## Exercise details
Below are entries. Give back exactly the lines from the one containing "This screenshot has" through the one containing "Image resolution: width=1060", inclusive, without the pictures.

+++ Exercise input +++

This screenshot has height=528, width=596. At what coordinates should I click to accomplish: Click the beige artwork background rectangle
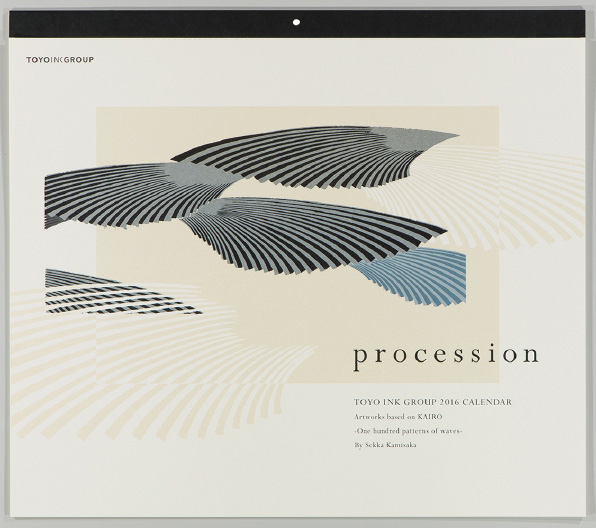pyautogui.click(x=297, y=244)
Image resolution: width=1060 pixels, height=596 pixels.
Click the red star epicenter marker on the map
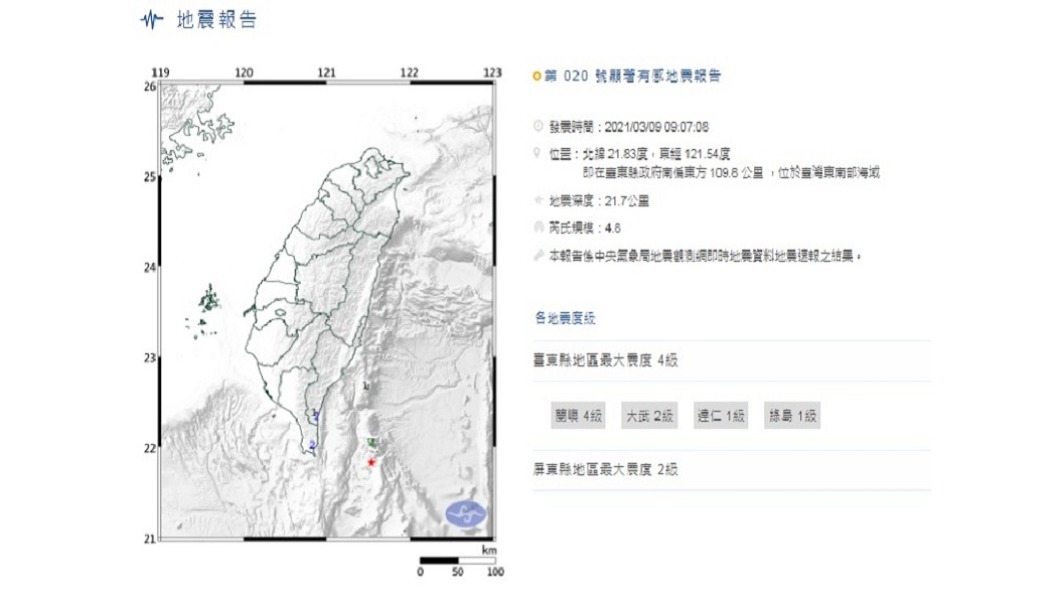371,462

+++
+++ Exercise input +++

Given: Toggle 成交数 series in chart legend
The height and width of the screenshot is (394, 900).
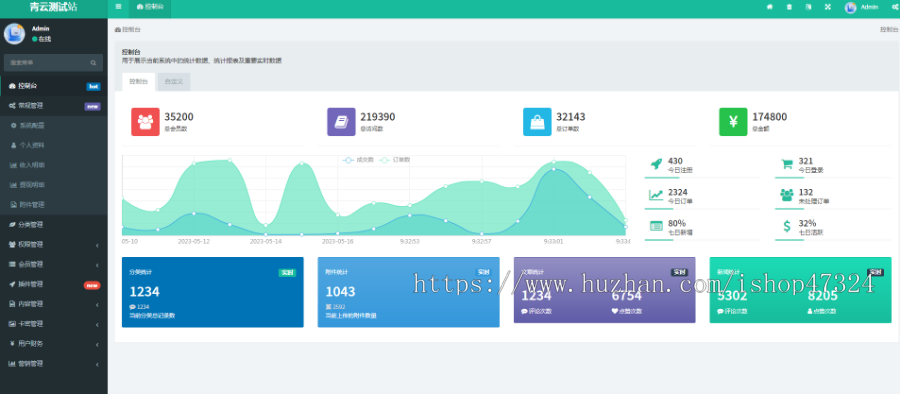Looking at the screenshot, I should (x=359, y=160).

+++

## Task solution
This screenshot has height=528, width=596. At what coordinates should I click to accomplish: Click the beige artwork background rectangle
pyautogui.click(x=297, y=244)
Image resolution: width=1060 pixels, height=596 pixels.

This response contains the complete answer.